Täglich gibt es in Baden-Württemberg im Schnitt fast 200 Fälle von Fahrerflucht. Tendenz steigend – denn auch die Zahl der Verkehrsunfälle nimmt seit Jahren zu. Meist geht es nur um Sachschaden. Aber fast jeden Tag lässt ein Flüchtiger einen Schwerverletzten am Unfallort zurück. Elfmal floh im vergangenen Jahr ein Fahrer von einem Unfallort, an dem ein Mensch starb.

Bei Fahrerflucht häufig Drogen oder Alkohol im Spiel

„Oft kommt es zu einer Unfallflucht, wenn der Fahrer etwas zu verbergen hat – zum Beispiel Alkohol oder Drogen“, erklärt die Stuttgarter Verkehrspsychologin Susanna Heumann. Bei sehr schweren Unfällen kann es sich wiederum um eine Stressreaktion handeln: „Der Fahrer wird dann kopflos und will einfach nur weg.“ Doch auch, wenn ein Mensch in Panik handelt: Fahrerflucht kann teuer werden. Das „unerlaubte Entfernen vom Unfallort“ wird mit bis zu drei Jahren Haft oder einer Geldstrafe belangt. Wenn bei einem Unfall allerdings nur ein geringer Sachschaden entsteht und der Flüchtige sich innerhalb von 24 Stunden bei der Polizei meldet, kann ein Gericht von der Strafe absehen.

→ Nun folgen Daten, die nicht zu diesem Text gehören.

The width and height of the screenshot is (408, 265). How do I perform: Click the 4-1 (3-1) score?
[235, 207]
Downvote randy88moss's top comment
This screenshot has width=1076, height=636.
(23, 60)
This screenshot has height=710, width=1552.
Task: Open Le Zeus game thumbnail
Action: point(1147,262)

Tatsächlich melden sich immer wieder Unfallflüchtige im Nachhinein bei der Polizei. Das liege mitunter am schlechten Gewissen oder daran, dass die Person mit einem Familienangehörigen oder Anwalt über die Fahrerflucht gesprochen habe, sagt Susanna Heumann. „Wenn die Leute wieder einen klaren Kopf haben, denken sie über ihr Verhalten nach.“

„Fahrerflucht bringt wenig“

Andere sagen nichts und setzen darauf, dass die Polizei sie nicht erwischt. Rund ein Drittel dieser Fälle werden allerdings aufgeklärt. „Es bringt wenig, sich durch eine Flucht zu entziehen“, sagt Renato Gigliotti, Sprecher des Innenministeriums. In der Regel seien die Beteiligten ohnehin versichert. Bei Personenschäden ist die Aufklärungsquote zudem höher: Die Polizei klärt hier etwa jeden zweiten Fall.

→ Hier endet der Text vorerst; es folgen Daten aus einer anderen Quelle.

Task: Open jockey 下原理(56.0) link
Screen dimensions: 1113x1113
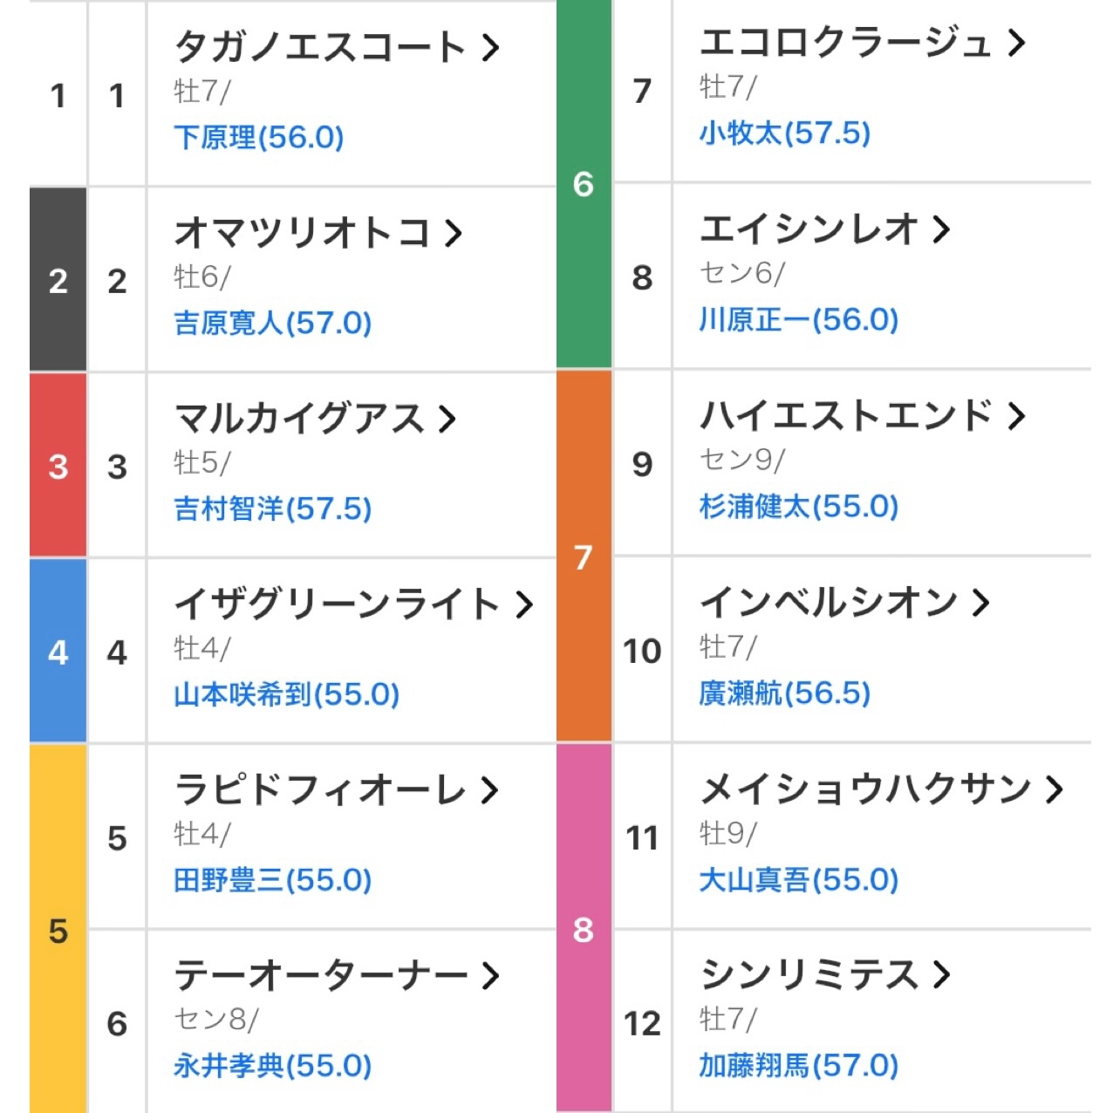Action: 259,137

Außerdem schafft die Flucht das Erlebte für viele Menschen nicht aus der Welt: Fahrerflucht kann auch für die Täter belastend sein – wie sehr, hängt mitunter von den eigenen Werten und Moralvorstellungen ab. Und es kommt auf die Art des Schadens an: „Wenn bei dem Unfall nur ein Sachschaden entstanden ist, können das manche ganz gut wegstecken“, erklärt Susanna Heumann.

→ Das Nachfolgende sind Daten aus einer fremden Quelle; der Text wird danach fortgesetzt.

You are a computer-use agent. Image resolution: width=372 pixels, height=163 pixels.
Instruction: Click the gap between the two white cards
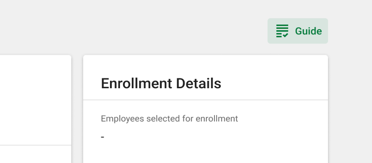click(x=77, y=109)
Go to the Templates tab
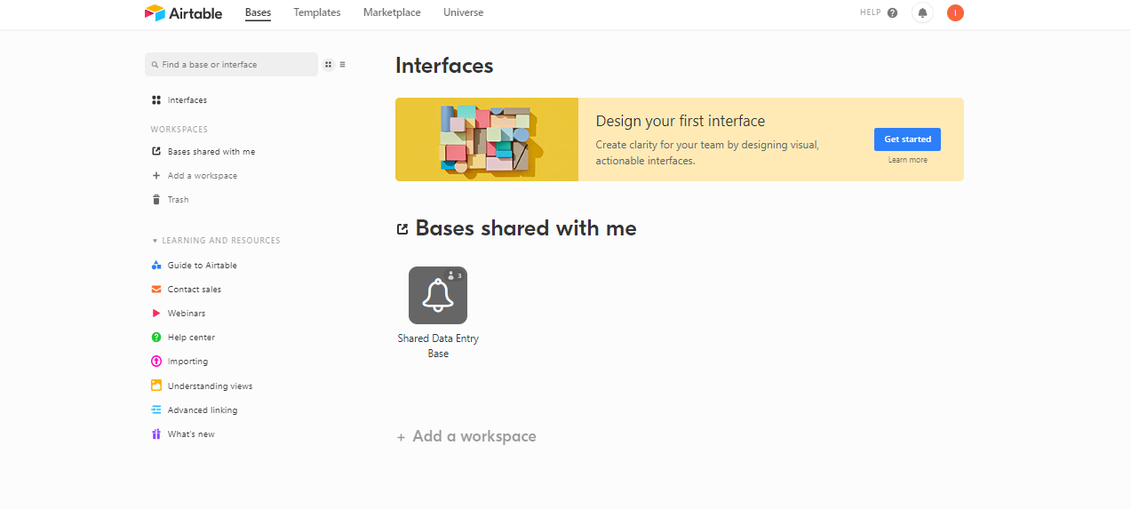 [317, 12]
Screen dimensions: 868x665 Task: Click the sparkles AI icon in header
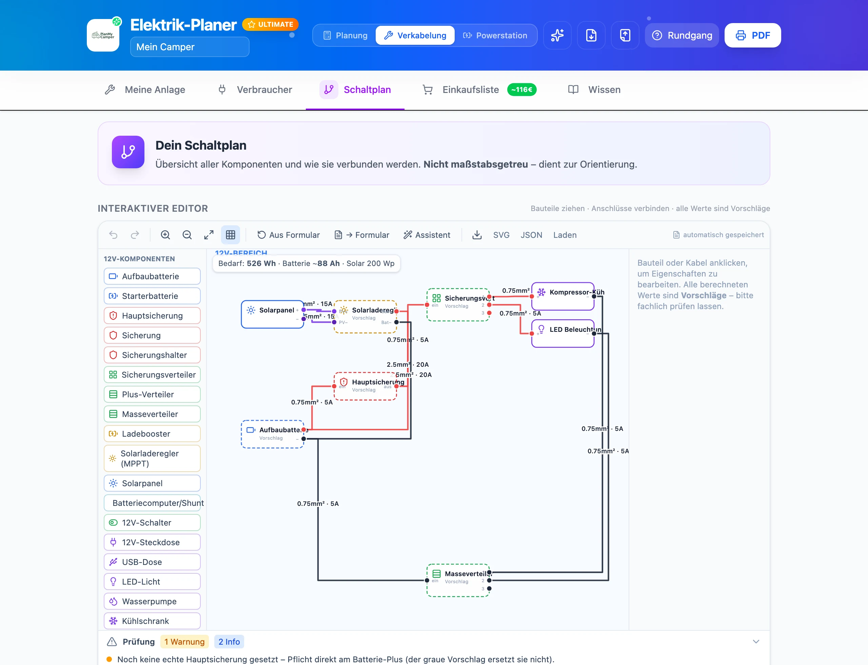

Gut schlafen können mitunter Menschen, die gar nicht wissen, dass sie eine Straftat begangen haben. Denn: Wer nach einem Parkunfall nur einen Zettel mit Kontaktdaten an die Windschutzscheibe des anderen Autos klebt, begeht bereits Fahrerflucht. Stattdessen muss der Unfallverursacher auf den Besitzer des anderen Wagens warten – bei einem leichten Unfall für mindestens eine halbe Stunde. Alternativ bleibt nur eines: der Anruf bei der Polizei.